Proving that accidentally exposing sensitive information and data theft can be bipartisan, leaks of personal information have been siphoned out from databases connected to both presidential campaigns.
On the blue side, records of nearly a thousand donors to a political action committee (PAC) supporting Hillary Clinton were stolen between January and April. The data was housed in a spreadsheet residing on Amazon's cloud. It was detected by security researchers at the MacKeeper Security Research Center.
The database belonged to the Balance of Power PAC, a California-based organization, which backs Clinton's campaign and advocates for progressive causes.
The purloined information included names, email addresses, home addresses, occupations and phone numbers.
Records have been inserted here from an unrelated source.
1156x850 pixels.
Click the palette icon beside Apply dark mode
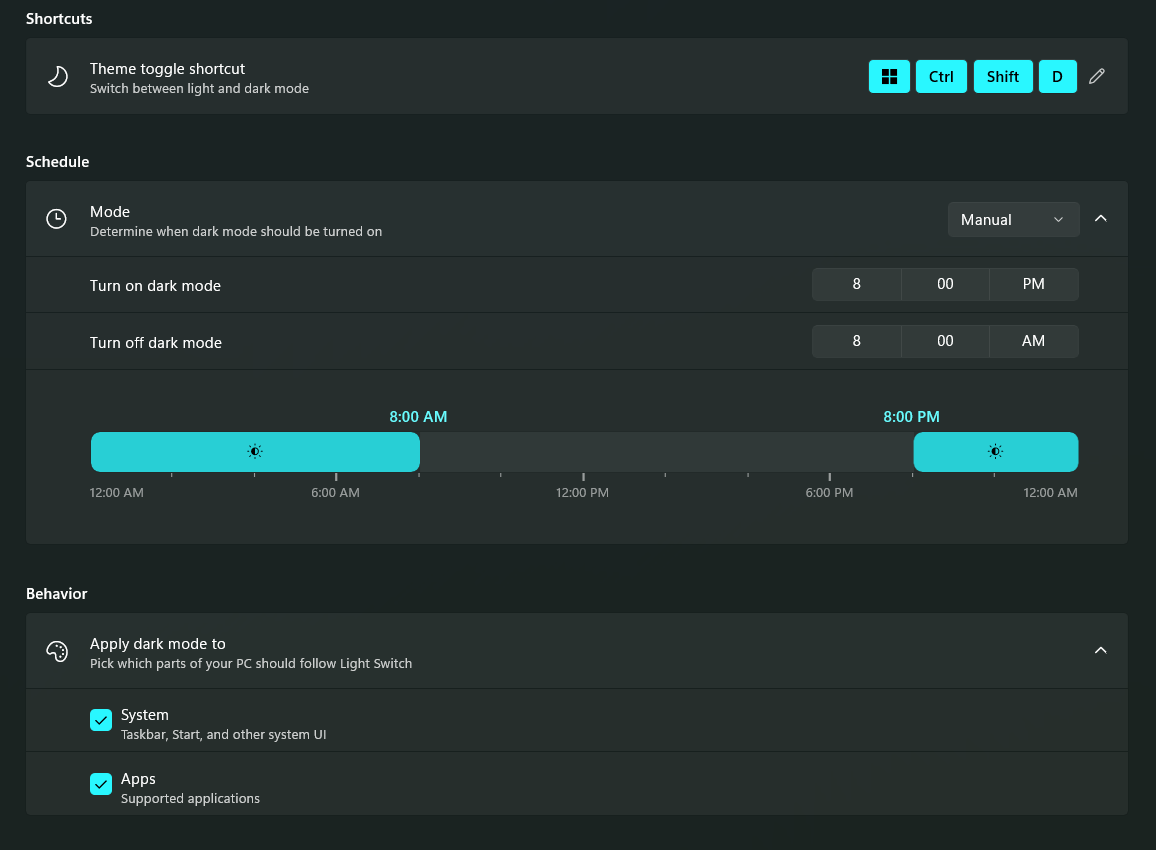click(x=57, y=652)
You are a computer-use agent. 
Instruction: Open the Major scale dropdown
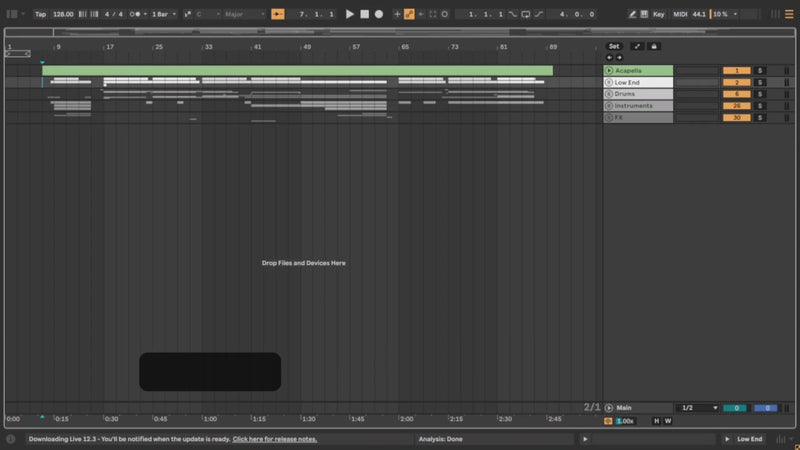click(244, 14)
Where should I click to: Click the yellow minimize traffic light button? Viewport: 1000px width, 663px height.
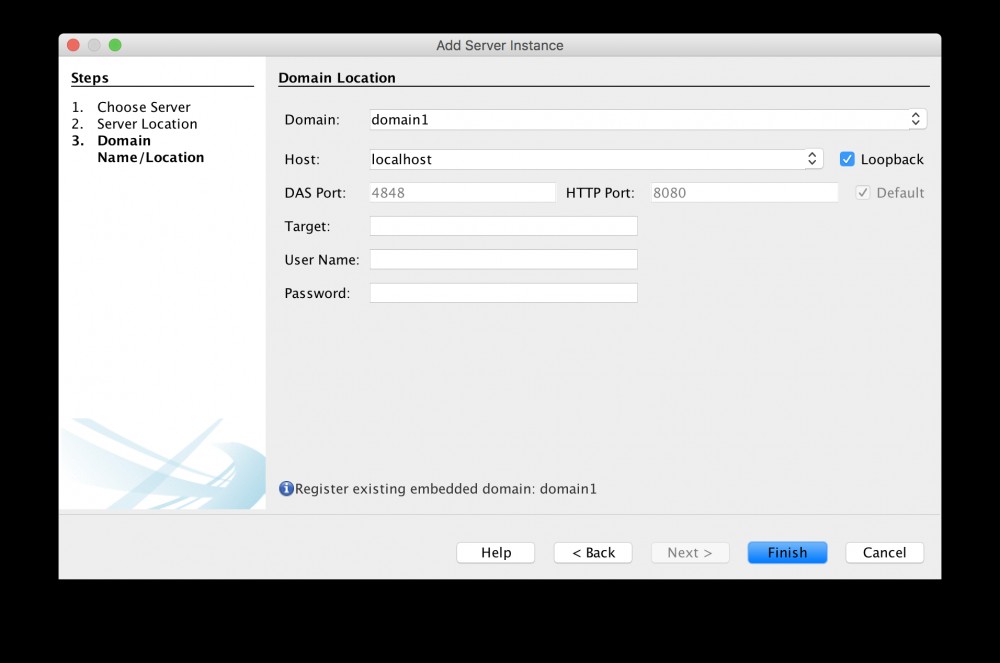(x=93, y=45)
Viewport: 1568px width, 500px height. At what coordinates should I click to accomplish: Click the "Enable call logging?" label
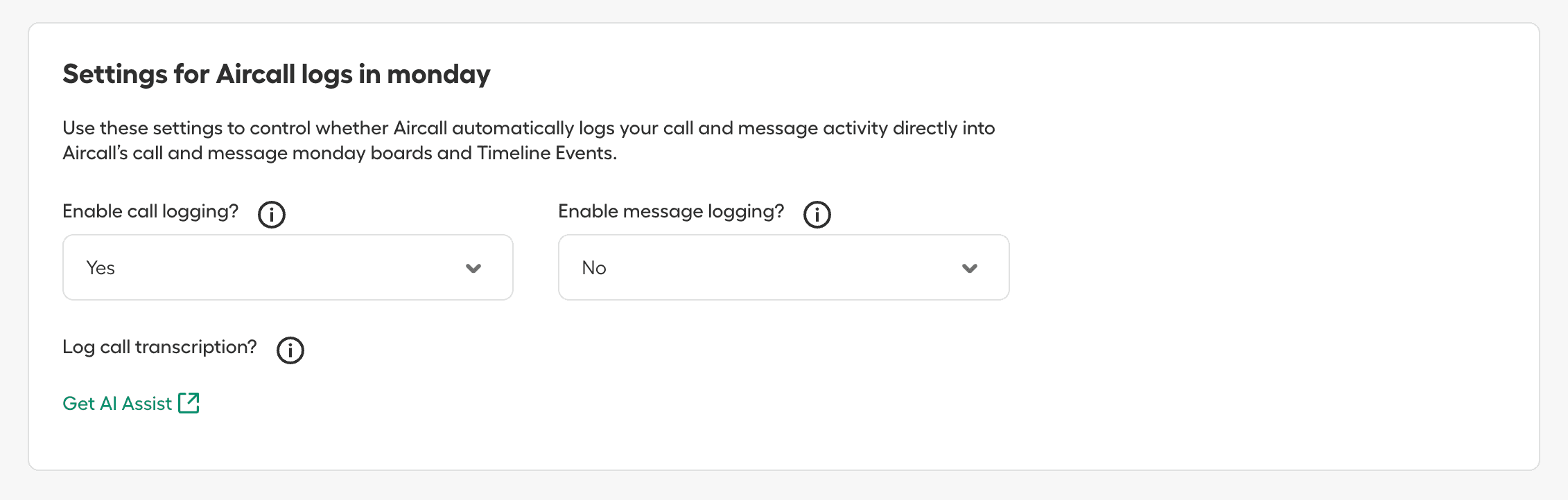coord(150,211)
Donation amounts and methods of payment were also breached, though personal financial data was not part of the spreadsheet.
The PAC's treasurer said the data was hosted by a New Zealand-based software company, BuddyBid, which, he added, the PAC ceased doing business with months ago.
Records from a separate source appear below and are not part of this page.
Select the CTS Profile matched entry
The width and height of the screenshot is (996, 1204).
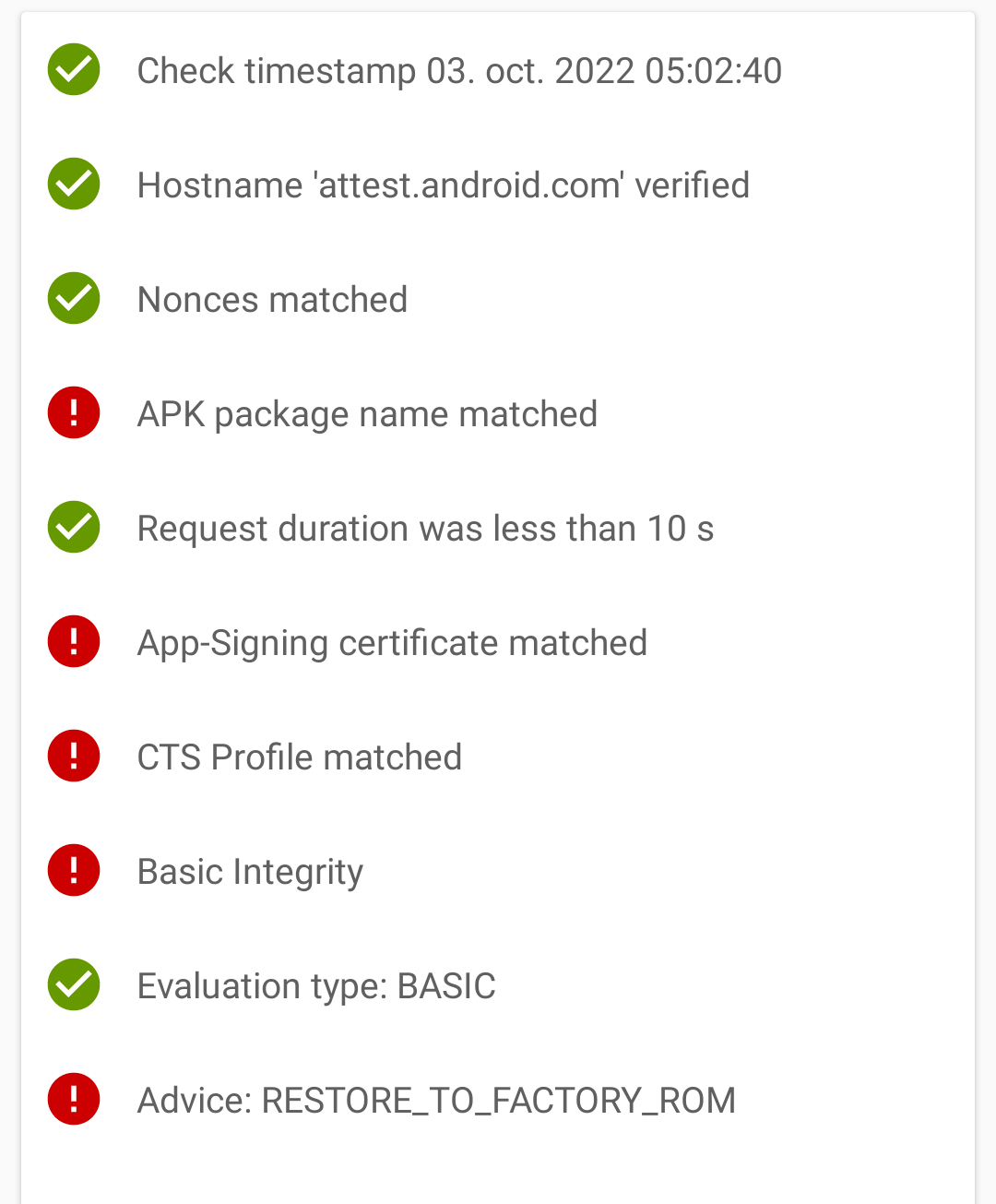click(299, 756)
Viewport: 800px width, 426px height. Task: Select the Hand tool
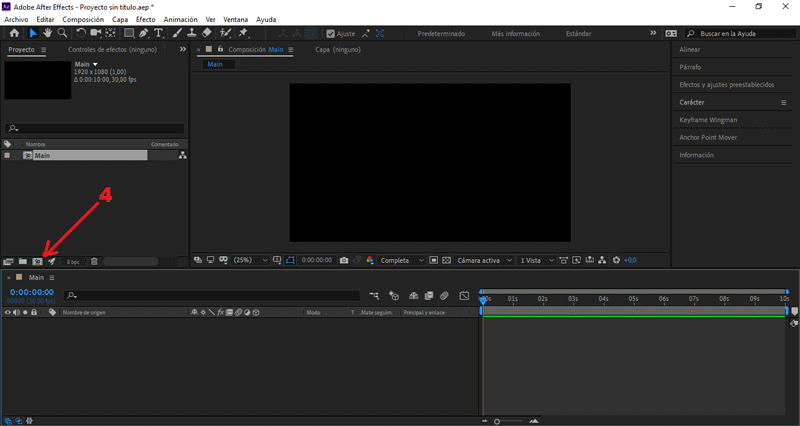[x=46, y=33]
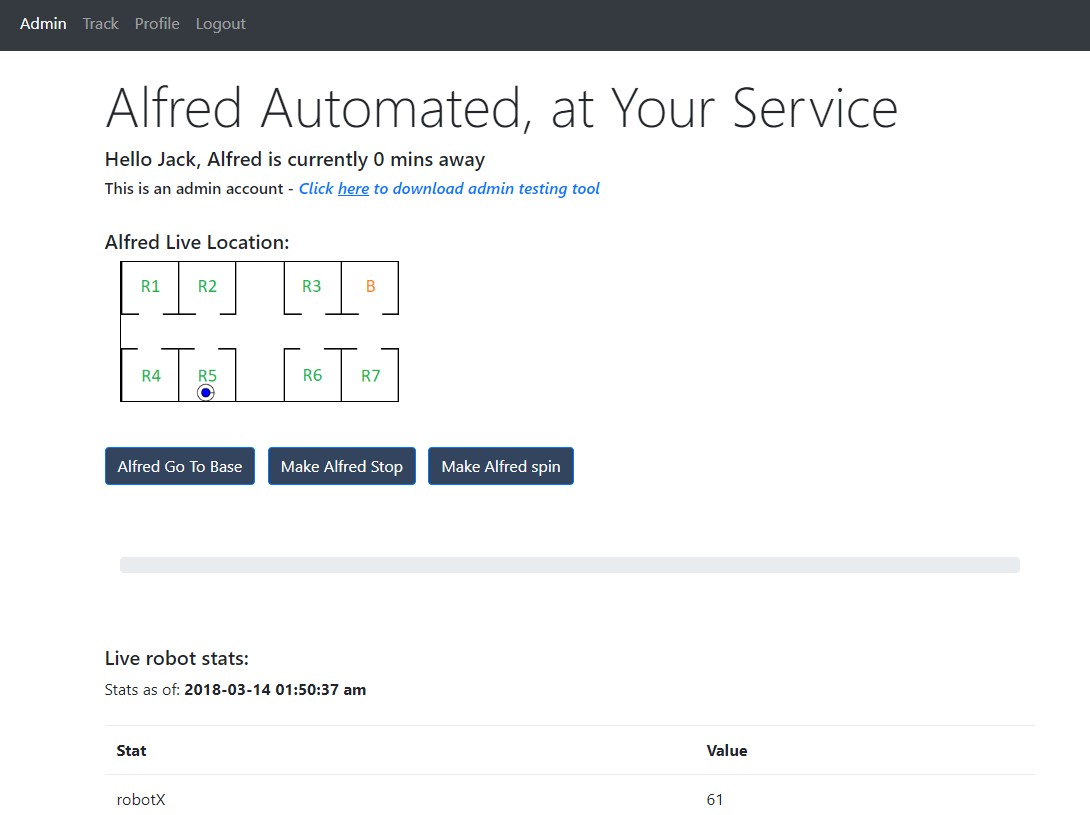Click the Stat column header
1090x815 pixels.
(x=131, y=750)
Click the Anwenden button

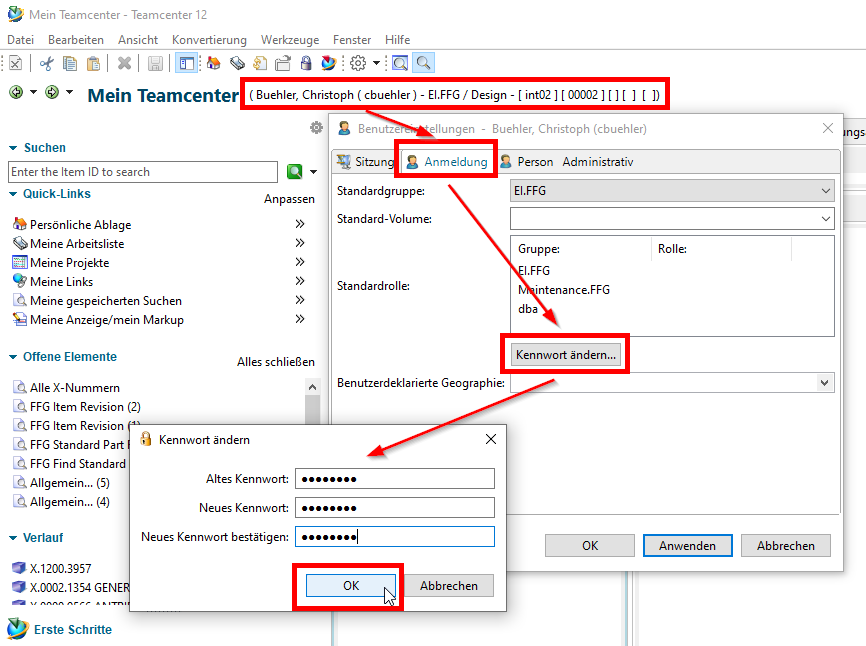click(687, 545)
On the red side, dozens of résumés of a number of people who applied for internships with the campaign of Republican presidential hopeful Donald Trump were exposed owing to a misconfigured setting on the Amazon S3 server hosting the candidate's website.
Chris Vickery, lead security researcher of the MacKeeper security research team, said in a blog post on Wednesday that after discovering Trump's asset repository, he poked around and detected a folder named “resumes.”
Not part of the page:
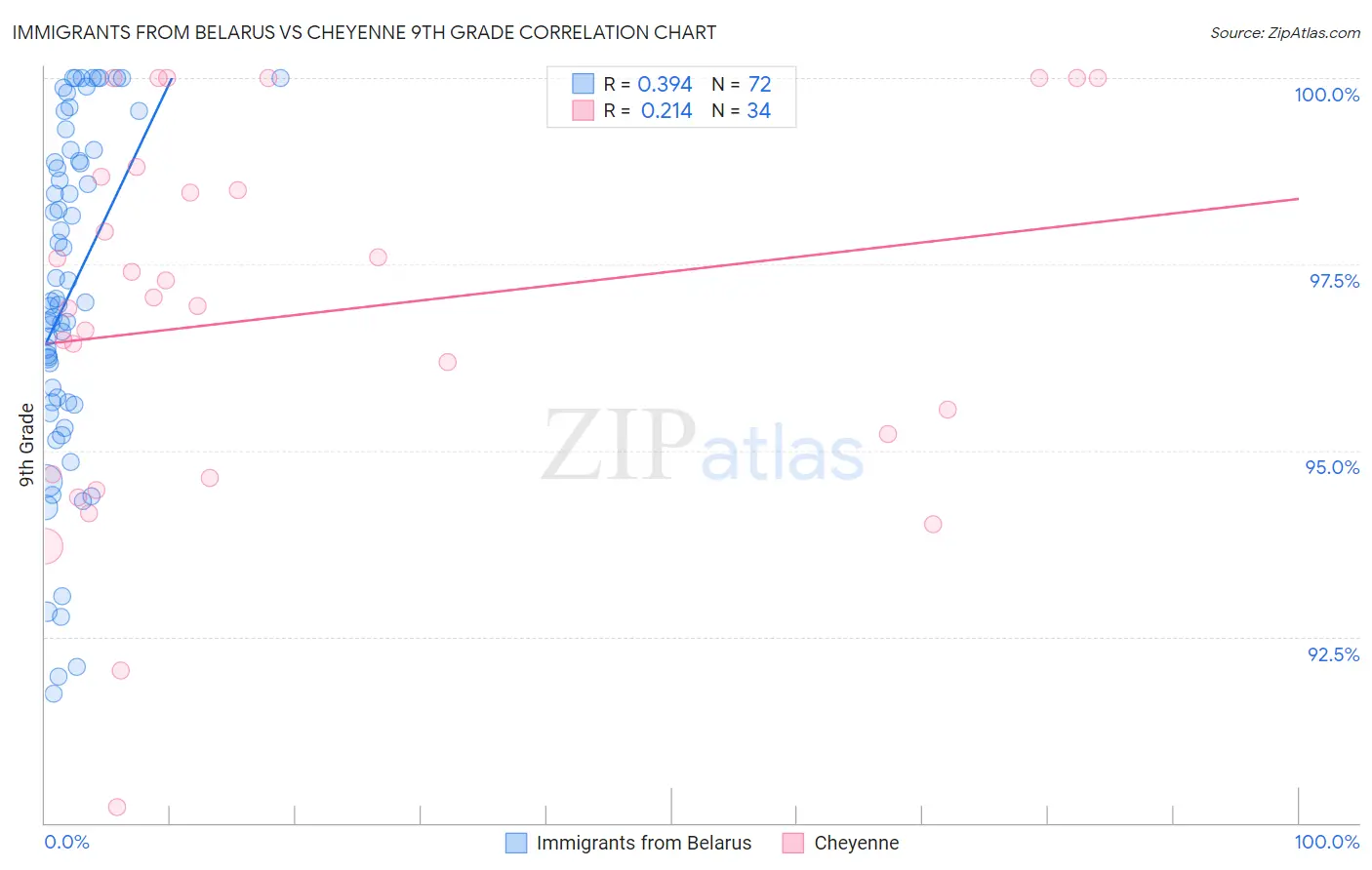
Task: Click the chart title text
Action: pos(364,32)
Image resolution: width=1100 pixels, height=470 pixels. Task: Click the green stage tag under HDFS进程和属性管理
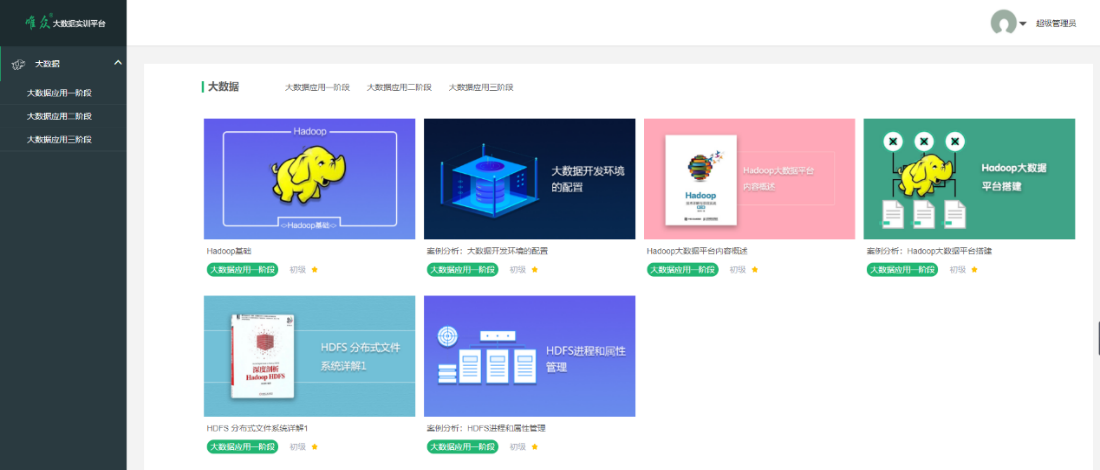pyautogui.click(x=462, y=446)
Because the site designer configured automated script to move files into the résumé directory, Vickery said he figured out how an automated script would assign names. He began with “resume_1.pdf,” which loaded a download dialogue window. "The file contained a glut of personal details, work/education history, and references for a young person hoping to become an intern with the Trump campaign," he wrote on his post.
He was quickly able to gain access to two dozen names via basic filename fuzzing; for instance, “resume2.docx” to “resume_9.pdf” and “resumeDT.pdf.”
Vickery notified the Trump staff of the exposure, after which the proper server permissions were applied.
"Ultimately, this was an entirely avoidable mistake on the part of Trump's tech staff," Vickery wrote.
Campaigns are often difficult entities to secure as they aren't permanent organizations and their staff and needs change rapidly, Tim Erlin, senior director of IT security and risk strategy at Tripwire, told SCMagazine.com on Thursday..
“Cybersecurity isn't a partisan issue," he told SC. "Both Democrats and Republicans alike are capable of misconfiguring settings and failing to patch vulnerabilities. Campaigns do handle sensitive information routinely, and securing that data needs to be part of their charter from the start.”